Ilha do Fogo: O esquecimento da ilha “é propositado” porque convém aos partidos no período eleitoral – líder UCID

São Filipe, 14 Abr (Inforpress) – O esquecimento da ilha do Fogo é feito de forma propositada, porque convém aos partidos políticos ter uma franja da população num nível de pobreza extrema, para, na altura das campanhas eleitorais, ter um mercado eleitoral fácil de se conquistar

A afirmação é do presidente da União Cabo-verdiana Independente Democrática (UCID), António Monteiro, que sexta-feira terminou uma visita de quatro dias à ilha, para se inteirar da situação social e económica da região e dos impactos do plano de mitigação do mau ano agrícola.

Para o líder da UCID, passados cerca de 43 anos da Independência nacional e ter uma ilha com um potencial extraordinário no domínio agrícola e com cerca de 45 por cento (%) da população a viver na pobreza absoluta “é de propósito”.

Para o dirigente partidário, “Fogo tem solução”, precisando apenas de uma outra visão. António Monteiro sublinhou que é necessário que os governantes saibam disso e façam as apostas necessárias.

De acordo com a UCID, a ilha precisa de uma atenção especial por parte do Governo, que deve pensar na criação de condições para o seu desenvolvimento.

O presidente da UCID, depois de visitar várias localidades e de estabelecer contactos com várias instituições e individualidades, deixou algumas pistas para a actuação futura do Governo, que passará pelo melhoramento do aeródromo de São Filipe, nomeadamente a sua extensão em mais 800 metros, para que possa receber voos charter.

No entender de António Monteiro, isto não passa, necessariamente, por ter um aeroporto internacional. O essencial, destacou, é a resolução dos problemas das ligações marítimas do Fogo com as demais ilhas, para facilitar o escoamento da produção excedentária.

Ainda em termos de transportes, António Monteiro indica que o Governo deverá realizar um “estudo profundo”, numa primeira fase, e se chegar à conclusão de que as infra-estruturas aeroportuárias são fundamentais para o desenvolvimento económico da ilha, procurar, então, num segundo momento, mobilizar os recursos para a efectivação dessas propostas.

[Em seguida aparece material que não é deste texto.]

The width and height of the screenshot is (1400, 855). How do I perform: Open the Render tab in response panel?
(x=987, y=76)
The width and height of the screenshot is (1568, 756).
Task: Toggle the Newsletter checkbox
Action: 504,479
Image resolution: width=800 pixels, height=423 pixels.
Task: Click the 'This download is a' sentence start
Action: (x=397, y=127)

Com relação ao problema de água, o responsável da UCID acredita que se resolve, ” porque a ilha é cercada de água”, o mesmo passando com o problema energético, numa ilha “em que o índice solar é enorme” e a energia geotérmica existe em Chã das Caldeiras.

Monteiro indicou que é preciso preparar quadros, procurar países que têm “know-how” em matéria de energia geotérmica, que é barata, para apoiar o processo de desenvolvimento do Fogo.

“Se houvesse uma vontade para ajudar a ilha do Fogo, a sua gente e a Cabo Verde a partir do Fogo, ter-se-ia feito propostas concretas de modo a facilitar a vida e a desenvolver a economia”, vincou António Monteiro, para quem é necessário fazer a economia crescer, pois, caso contrario, a ilha do Fogo irá “continuar com essa dificuldade”.

Segundo o líder da UCID, é fundamental que se faça uma “aposta inteligente” e que a própria população comece a entender que a ilha tem um potencial extraordinário e que deve ser utilizado a bem do Fogo e de Cabo Verde.

O presidente da UCID termina a sua visita preocupado com o nível de desemprego, que, segundo disse, “é enorme”, agravado por uma imensa falta de esperança dos jovens, que são uma força que poderá ajudar e muito na transformação da economia do Fogo, em conseguir o emprego.

Este explica que essa falta de esperança está a fazer com que as pessoas não “acreditem no futuro e estejam a viver o presente, não da melhor forma, procurando esquecer as agruras da vida, o que, para o líder da UCID, acabam por trazer outros problemas pessoais, familiares e até para a própria sociedade, já que em relação ao trabalho, que dignifica o homem, os jovens estão completamente sem esperanças”.